She gestured in a direction Max assumed in her head was Lady Bird Lake, but was the wrong direction. As Stevie Ray Vaughan was dead, Max also assumed she was talking about the statue erected to the former Austinite at Auditorium Shores. “I agree,” he said. “That is disturbing. I’m actually surprised that Brant has the mental acuity to pursue a criminal enterprise of any size. He doesn’t seem to have the sort of ambition I would think that would require.”
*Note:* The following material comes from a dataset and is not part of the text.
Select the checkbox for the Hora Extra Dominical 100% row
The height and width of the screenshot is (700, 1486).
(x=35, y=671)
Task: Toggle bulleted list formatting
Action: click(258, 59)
“Agree one thousand percent,” she said. “Anyway, Brant got himself locked up for a few days, and I finally got hold of the cop who arrested him. He’d allowed Brant to call a friend to come get the dogs. He pulled up his phone log and gave me the number.”
Wow. She had done a lot of detective work. He was grudgingly impressed and ashamed that he hadn’t thought to do half of what she’d done.
“His name is Kai.”
“The cop?”
“The friend. His name is Kai and he is Brant’s yogi. He teaches Brant yoga.”
“Huh. Wouldn’t have guessed that, either,” Max said thoughtfully.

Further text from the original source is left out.